With college students, obviously, we assume that they are young adults–even there, we still need to do a lot more to educate them as they, too, struggle deal with the ramifications of privacy in a networked world where exposure can get out of control much quicker and in hard-to-anticipate manner.

— Your Children are not Your Children, a post by Zeynep Tufekci in response to recent exposure of children in the media by their parents and journalists. Tufekci objects to the widespread oversimplification of privacy that if there’s nothing wrong with it, it’s just fine to make it public, and points to the risks of exposure for children far below the age of reasonable consent.

Many adults are now diligent documenters of their own milestones and minutia through images on social networks and newly-quantifiable data captured through apps and wristbands. Young hipsters transform seemingly overnight into dads who post everything from in utero shots to Vine video of their toddlers daily. Was the 2009 David After Dentist video intended to be exploitative, or a way to share an amusing parental anecdote in a contemporary way?
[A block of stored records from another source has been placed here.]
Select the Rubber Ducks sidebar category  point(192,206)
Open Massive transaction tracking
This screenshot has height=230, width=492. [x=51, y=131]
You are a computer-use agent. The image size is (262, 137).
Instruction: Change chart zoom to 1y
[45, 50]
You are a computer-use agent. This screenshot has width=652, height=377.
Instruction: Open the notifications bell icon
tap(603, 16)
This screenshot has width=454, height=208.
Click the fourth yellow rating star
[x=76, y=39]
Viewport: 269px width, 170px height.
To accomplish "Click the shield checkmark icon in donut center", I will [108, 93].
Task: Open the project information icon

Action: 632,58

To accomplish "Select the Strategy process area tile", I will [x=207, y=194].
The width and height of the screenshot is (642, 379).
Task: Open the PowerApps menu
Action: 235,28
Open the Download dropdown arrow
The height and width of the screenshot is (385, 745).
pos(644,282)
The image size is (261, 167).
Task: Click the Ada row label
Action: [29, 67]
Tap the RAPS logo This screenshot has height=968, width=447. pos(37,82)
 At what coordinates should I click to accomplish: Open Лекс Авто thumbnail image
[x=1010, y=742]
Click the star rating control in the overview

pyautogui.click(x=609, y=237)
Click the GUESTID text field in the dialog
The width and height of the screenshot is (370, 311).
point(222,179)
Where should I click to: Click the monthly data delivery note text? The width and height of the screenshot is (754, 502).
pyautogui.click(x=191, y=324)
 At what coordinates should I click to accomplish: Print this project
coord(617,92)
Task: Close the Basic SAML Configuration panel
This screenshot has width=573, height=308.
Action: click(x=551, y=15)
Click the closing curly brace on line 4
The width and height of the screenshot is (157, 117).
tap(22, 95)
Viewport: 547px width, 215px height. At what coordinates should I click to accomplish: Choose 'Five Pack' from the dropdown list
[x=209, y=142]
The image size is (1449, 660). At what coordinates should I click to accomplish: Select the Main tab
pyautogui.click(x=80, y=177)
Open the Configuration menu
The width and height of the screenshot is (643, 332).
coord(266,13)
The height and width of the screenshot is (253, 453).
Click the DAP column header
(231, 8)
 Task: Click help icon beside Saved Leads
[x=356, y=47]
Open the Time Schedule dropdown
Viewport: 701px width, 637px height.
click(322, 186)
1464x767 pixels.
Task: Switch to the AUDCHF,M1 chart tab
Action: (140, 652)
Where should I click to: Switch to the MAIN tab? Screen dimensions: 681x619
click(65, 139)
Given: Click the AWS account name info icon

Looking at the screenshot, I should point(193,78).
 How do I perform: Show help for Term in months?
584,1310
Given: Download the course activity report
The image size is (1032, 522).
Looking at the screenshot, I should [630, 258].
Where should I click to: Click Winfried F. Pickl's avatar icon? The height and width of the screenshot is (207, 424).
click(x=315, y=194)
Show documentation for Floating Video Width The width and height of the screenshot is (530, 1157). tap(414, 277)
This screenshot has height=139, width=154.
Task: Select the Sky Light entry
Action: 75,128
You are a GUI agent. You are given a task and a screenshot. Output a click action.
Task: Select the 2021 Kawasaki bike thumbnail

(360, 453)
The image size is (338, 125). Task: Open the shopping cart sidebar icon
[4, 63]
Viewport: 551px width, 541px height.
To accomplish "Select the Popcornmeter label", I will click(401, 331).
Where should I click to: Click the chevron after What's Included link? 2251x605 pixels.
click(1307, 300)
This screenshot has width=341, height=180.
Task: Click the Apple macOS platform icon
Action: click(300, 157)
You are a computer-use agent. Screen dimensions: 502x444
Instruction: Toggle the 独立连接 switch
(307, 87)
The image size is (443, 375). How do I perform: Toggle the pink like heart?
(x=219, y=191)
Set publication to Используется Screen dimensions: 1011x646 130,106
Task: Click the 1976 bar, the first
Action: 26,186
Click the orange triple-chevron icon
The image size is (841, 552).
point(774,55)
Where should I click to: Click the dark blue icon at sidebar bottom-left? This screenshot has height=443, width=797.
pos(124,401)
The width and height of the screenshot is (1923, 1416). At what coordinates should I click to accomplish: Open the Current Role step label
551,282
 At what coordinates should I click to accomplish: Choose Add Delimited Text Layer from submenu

It’s a more complex world in which parents now navigate child consent. Parents receive pressure from schools to sign blanket image consent forms, which meant a lot less when the biggest risk was a flattering shot in a private school marketing brochure or a spelling bee win on the cover of the community weekly. There’s a structural lag for both individual parental and social/institutional approaches to privacy in the internet era, and most are making it up as they go along. And, as Tufekci points out above, college students are not magically immune, but face similar challenges figuring out privacy boundaries and the ramifications of broad exposure.